Troubleshooting hacks

Stuck in the inline blues? Let's begin the hunt. Try placing %matplotlib inline at the very beginning of the code cell. Remember, it's not just about hard work, it's more about smart work!

Also, order of execution matters. Make sure you run the %matplotlib inline command before your plot calls - yes, it's one of the rare times when the sequence matters more than the Netflix series you're watching.

Best practices

Import matplotlib and numpy before any plotting action - consider it your basic prep-up routine. It's like brushing your teeth before a meal; you technically don't have to, but it's better if you do!

import numpy as np import matplotlib.pyplot as plt

Maintain a consistent inline experience by setting the IPython kernel to default inline mode using the configuration file.

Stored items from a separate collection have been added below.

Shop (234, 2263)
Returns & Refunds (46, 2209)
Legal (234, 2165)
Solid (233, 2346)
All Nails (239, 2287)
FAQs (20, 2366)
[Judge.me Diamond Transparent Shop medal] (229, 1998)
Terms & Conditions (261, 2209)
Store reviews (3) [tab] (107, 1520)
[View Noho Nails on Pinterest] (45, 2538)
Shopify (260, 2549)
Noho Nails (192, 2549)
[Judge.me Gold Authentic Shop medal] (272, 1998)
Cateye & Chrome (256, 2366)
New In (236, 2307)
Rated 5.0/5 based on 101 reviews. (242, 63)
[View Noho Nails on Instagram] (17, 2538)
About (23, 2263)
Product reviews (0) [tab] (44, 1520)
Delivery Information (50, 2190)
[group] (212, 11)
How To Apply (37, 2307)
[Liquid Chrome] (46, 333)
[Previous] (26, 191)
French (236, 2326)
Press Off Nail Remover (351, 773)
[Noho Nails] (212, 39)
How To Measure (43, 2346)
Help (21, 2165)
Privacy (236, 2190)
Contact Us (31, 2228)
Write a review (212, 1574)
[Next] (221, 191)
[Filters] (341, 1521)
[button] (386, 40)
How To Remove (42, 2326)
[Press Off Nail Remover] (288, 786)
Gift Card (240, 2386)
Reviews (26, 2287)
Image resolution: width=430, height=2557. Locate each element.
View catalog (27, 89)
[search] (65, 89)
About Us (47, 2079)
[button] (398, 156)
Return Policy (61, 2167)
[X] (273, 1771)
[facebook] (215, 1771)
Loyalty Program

c.InteractiveShellApp.matplotlib = "inline"

Also, a quick syntax check for your plot code and a scan for any hidden errors is like having a bodyguard. You're safer!

Adding spice to your plot life

If you don't appreciate changing settings each time, consider adding c.InteractiveShellApp.matplotlib = "inline" to your IPython configuration file. The inline backend will become your default buddy!

For the brave hearts, manually setting the backend to module://IPython.kernel.zmq.pylab.backend_inline can allow precise control but remember, with great power comes great responsibility.

matplotlib.use('module://IPython.kernel.zmq.pylab.backend_inline')

In case the output is <matplotlib.figure.Figure at 0x...> but no actual plot appears, your notebook might be giving the silent treatment to the inline magic. Check and run %matplotlib inline again.

If %matplotlib inline isn't functioning as wished, consider testing different backends. It's like trying on different outfits to pick the best look!